== Seitentext ==

Schönau

Kotete sich Mann in Folge von "Willkür und Gewalt" der Polizei ein?

Eine Kontrolle endete mit Festnahme durch "unmittelbaren Zwang". Der Rechtsanwalt sieht Gewalt, Willkür und Verletzung der Menschenwürde.

03.06.2022 UPDATE: 04.06.2022 06:00 Uhr 2 Minuten, 38 Sekunden
Symbolfoto: Bernd Thissen/picture alliance/dpa

Schönau. (luw) "Polizeiliche Übergriffe sind keinesfalls sehr selten", sagt Jurist Prof. Dr. Christian Laue von der Neckargemünder Rechtsanwaltskanzlei Lamadé. Auch unter dem Eindruck des Todes eines 47-Jährigen im Rahmen einer Polizeikontrolle in Mannheim Anfang Mai wandte sich Laue nun mit einem Fall aus Schönau an die RNZ: Die Staatsanwaltschaft Heidelberg prüft aktuell eine Strafanzeige seines Mandanten gegen zwei Polizeibeamte wegen "Körperverletzung im Amt". Der Mann kotete sich während des Einsatzes der Polizisten ein, was aus Laues Sicht "Folge der Willkür und Gewalt" der Beamten sei. Nun soll sein Mandant die dadurch nötig gewordene Reinigung des Streifenwagens zahlen, was der Anwalt nicht zuletzt vor dem Hintergrund des erwähnten Mannheimer Falls als "sehr befremdlich" bezeichnet.

== Auszug der Einträge ==
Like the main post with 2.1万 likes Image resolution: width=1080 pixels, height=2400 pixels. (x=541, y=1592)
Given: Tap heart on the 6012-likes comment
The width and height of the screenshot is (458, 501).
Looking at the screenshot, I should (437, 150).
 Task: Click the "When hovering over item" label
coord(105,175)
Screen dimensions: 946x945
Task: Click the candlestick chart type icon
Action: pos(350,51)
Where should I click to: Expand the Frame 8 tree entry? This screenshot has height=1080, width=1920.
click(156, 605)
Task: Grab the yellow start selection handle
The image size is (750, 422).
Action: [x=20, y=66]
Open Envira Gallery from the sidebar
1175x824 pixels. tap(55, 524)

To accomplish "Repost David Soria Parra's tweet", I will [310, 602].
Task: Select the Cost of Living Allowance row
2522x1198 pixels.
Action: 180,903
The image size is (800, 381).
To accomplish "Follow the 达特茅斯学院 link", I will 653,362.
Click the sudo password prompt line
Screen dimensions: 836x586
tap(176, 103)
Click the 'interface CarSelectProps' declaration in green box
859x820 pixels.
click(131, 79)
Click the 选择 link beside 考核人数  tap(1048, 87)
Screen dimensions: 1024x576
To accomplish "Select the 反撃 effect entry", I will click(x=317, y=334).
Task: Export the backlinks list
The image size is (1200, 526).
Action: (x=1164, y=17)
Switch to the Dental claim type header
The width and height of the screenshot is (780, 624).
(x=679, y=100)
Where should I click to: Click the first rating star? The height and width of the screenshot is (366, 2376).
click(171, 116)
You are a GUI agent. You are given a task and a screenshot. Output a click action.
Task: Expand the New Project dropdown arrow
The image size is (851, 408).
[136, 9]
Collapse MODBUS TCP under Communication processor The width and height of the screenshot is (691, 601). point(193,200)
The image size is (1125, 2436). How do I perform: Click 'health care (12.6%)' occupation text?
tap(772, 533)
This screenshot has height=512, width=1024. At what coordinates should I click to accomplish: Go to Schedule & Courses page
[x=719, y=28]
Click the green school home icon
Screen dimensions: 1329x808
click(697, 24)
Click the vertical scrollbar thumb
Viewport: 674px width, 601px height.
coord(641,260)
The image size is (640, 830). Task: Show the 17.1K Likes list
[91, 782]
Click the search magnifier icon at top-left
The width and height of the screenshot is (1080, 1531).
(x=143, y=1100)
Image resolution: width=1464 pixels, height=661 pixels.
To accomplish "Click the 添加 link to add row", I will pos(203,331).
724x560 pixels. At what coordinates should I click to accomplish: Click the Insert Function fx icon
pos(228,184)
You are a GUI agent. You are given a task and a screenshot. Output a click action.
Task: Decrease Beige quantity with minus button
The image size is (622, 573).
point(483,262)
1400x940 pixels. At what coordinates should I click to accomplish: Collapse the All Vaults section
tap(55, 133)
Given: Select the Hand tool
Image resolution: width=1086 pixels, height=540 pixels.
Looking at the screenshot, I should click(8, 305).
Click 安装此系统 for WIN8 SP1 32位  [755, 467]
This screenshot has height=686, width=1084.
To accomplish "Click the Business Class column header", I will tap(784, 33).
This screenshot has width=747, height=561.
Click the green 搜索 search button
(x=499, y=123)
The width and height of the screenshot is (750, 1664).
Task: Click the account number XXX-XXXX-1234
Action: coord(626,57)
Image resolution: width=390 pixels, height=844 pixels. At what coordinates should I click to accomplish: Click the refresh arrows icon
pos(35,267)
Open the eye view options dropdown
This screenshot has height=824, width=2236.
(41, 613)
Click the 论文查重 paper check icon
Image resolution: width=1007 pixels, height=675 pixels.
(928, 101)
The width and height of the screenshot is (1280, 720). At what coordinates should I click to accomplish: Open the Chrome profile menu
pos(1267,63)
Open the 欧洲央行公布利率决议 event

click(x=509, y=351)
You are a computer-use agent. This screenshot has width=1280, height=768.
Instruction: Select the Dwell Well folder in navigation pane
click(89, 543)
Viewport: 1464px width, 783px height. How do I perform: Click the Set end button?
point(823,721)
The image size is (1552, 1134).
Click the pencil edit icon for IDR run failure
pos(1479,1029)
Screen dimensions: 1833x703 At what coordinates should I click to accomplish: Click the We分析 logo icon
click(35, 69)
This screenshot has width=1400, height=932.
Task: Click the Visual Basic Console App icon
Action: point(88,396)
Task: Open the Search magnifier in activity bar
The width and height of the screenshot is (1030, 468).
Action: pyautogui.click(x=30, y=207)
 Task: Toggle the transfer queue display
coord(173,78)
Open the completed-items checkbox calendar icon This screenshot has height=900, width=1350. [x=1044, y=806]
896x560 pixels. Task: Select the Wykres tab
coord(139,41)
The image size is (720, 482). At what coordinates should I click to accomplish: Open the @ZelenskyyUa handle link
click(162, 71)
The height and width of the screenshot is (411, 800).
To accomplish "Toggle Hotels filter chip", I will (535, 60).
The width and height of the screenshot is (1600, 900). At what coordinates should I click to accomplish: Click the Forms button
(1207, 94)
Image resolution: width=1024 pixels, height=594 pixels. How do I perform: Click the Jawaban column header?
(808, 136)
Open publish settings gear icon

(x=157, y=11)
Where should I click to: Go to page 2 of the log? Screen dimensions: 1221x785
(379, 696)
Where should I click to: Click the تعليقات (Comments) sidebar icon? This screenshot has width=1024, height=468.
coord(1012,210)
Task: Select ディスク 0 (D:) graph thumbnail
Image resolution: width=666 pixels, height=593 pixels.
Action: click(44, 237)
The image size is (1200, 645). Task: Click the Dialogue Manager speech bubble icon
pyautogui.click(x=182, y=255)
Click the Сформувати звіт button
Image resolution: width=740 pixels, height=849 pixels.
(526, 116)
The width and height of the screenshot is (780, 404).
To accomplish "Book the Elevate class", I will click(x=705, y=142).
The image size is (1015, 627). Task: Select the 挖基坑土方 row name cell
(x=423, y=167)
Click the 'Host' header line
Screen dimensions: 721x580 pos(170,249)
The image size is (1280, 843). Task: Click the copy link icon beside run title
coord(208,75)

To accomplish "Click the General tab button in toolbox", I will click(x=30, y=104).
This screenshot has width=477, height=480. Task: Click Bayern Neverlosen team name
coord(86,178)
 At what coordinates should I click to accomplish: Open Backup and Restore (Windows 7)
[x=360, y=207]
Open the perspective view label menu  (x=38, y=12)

== Aufgabenstellung ==
Welche Behörde prüft laut dem Seitentext die Strafanzeige des Mandanten gegen die zwei Polizeibeamten?

== Lösung ==
Die Staatsanwaltschaft Heidelberg.